Still, Lessig writes that his decision to leave Stanford involved "a complicated mix of excitement and sadness." He praised Stanford as "an extraordinary law school" with students who are "brilliant, yet balanced" and a faculty that is "brilliant, yet surprisingly humble." He was also reluctant to leave California, given the allure of San Francisco's social and political environment and the region's enormous beauty.

But in the end, it was impossible for me to be committed to the project while turning down this opportunity. It is not just the institution, nor the (partial) freedom from teaching. It is the chance to frame a large-scale project devoted to a large, important and complex problem. Once we saw it like this, my wife and I decided that returning to this old home was the right thing to do. And so in June, we will pack up the car for a cross country trek, back to Harvard.
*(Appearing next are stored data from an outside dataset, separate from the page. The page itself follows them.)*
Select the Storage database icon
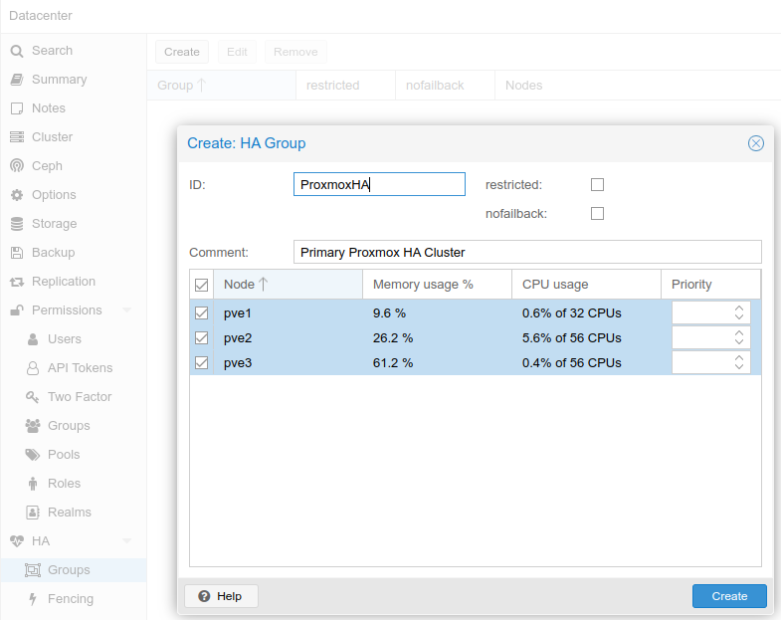 17,224
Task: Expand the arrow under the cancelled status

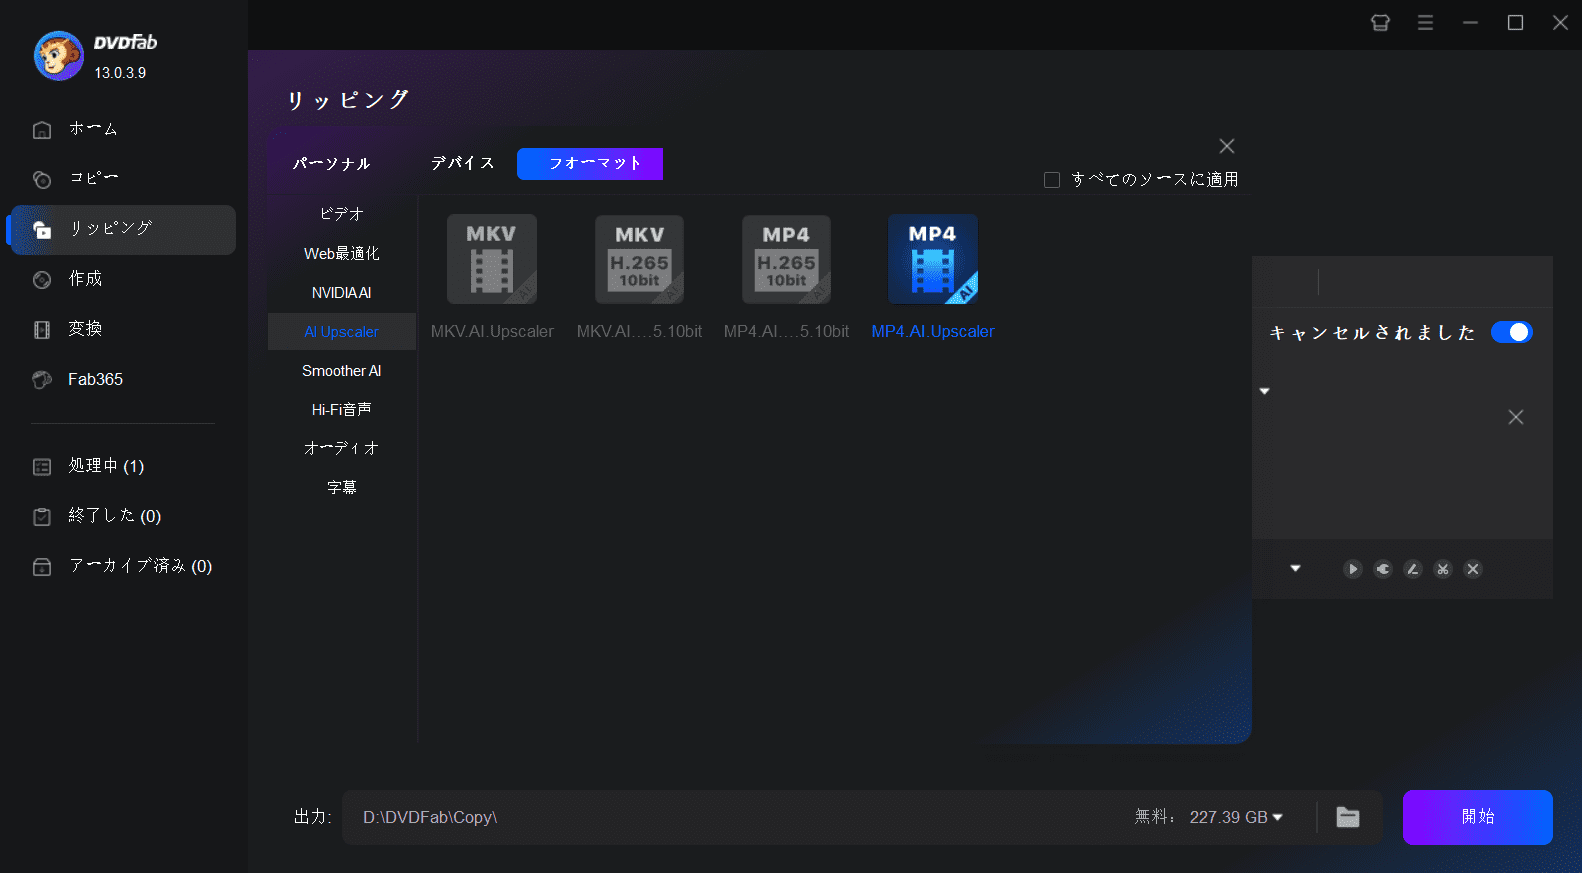Action: [x=1264, y=391]
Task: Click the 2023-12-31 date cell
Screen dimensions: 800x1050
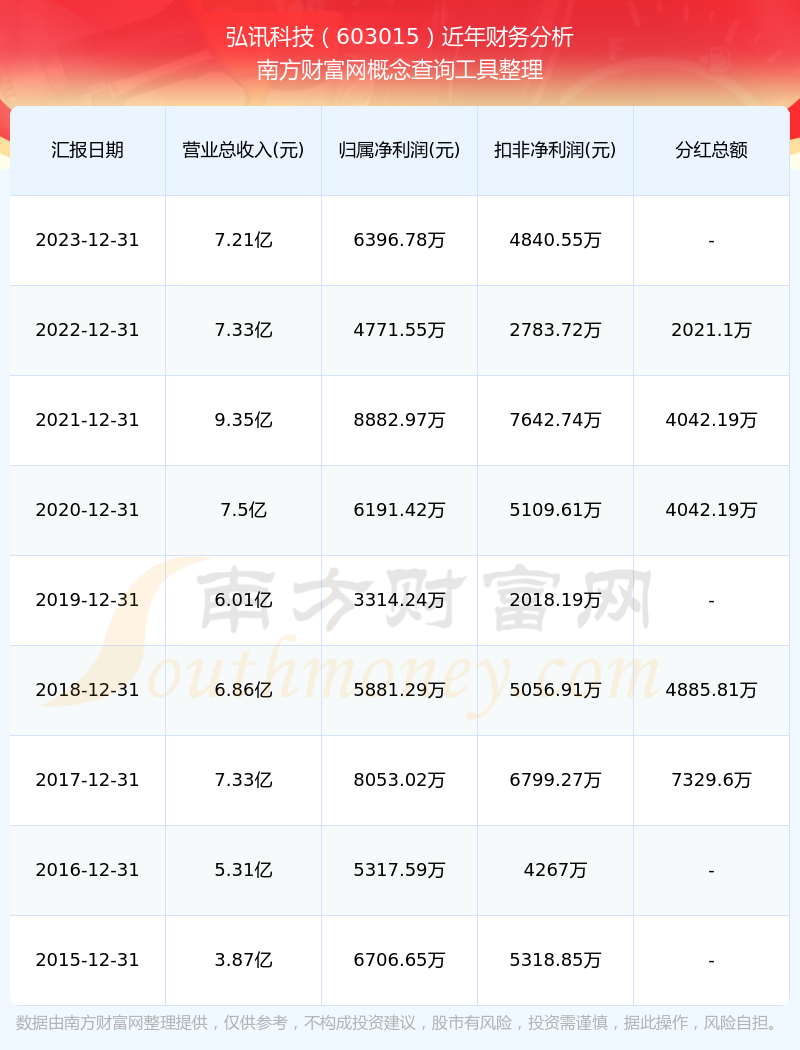Action: (87, 240)
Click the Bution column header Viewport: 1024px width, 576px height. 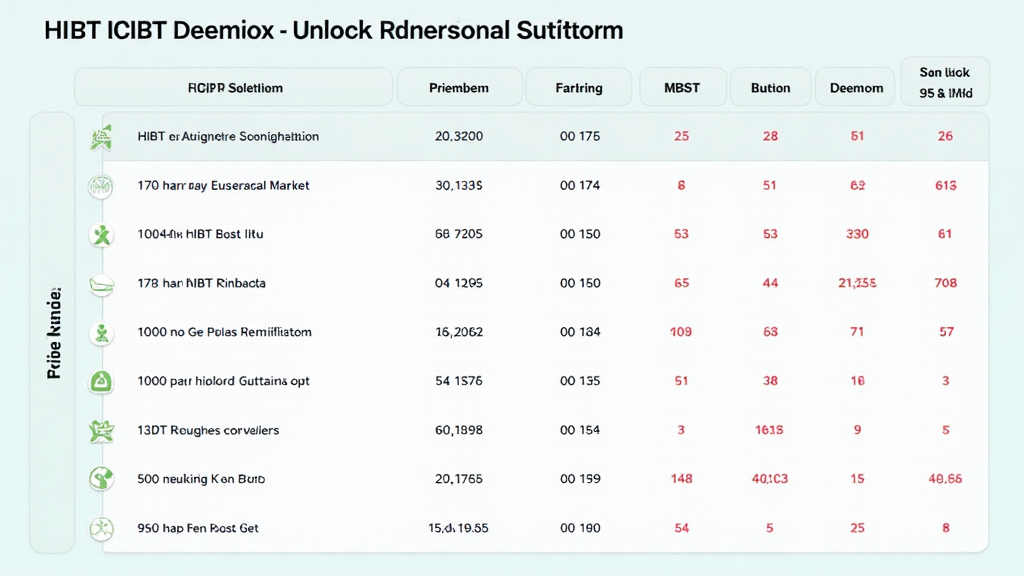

Harvard's recruitment of Lessig is another feather in the cap for Dean Elena Kagan. As we noted here in October, the school has been in a process of "reinventing" itself as more vital and nimble, and faculty hiring has been the most visible evidence of that, with the school bringing in a wave of high-profile scholars. In Harvard's announcement Friday, Kagan called Lessig "one of the most brilliant and important legal scholars of our time."

Posted by Robert J. Ambrogi on December 15, 2008 at 12:04 PM | Permalink | Comments (2)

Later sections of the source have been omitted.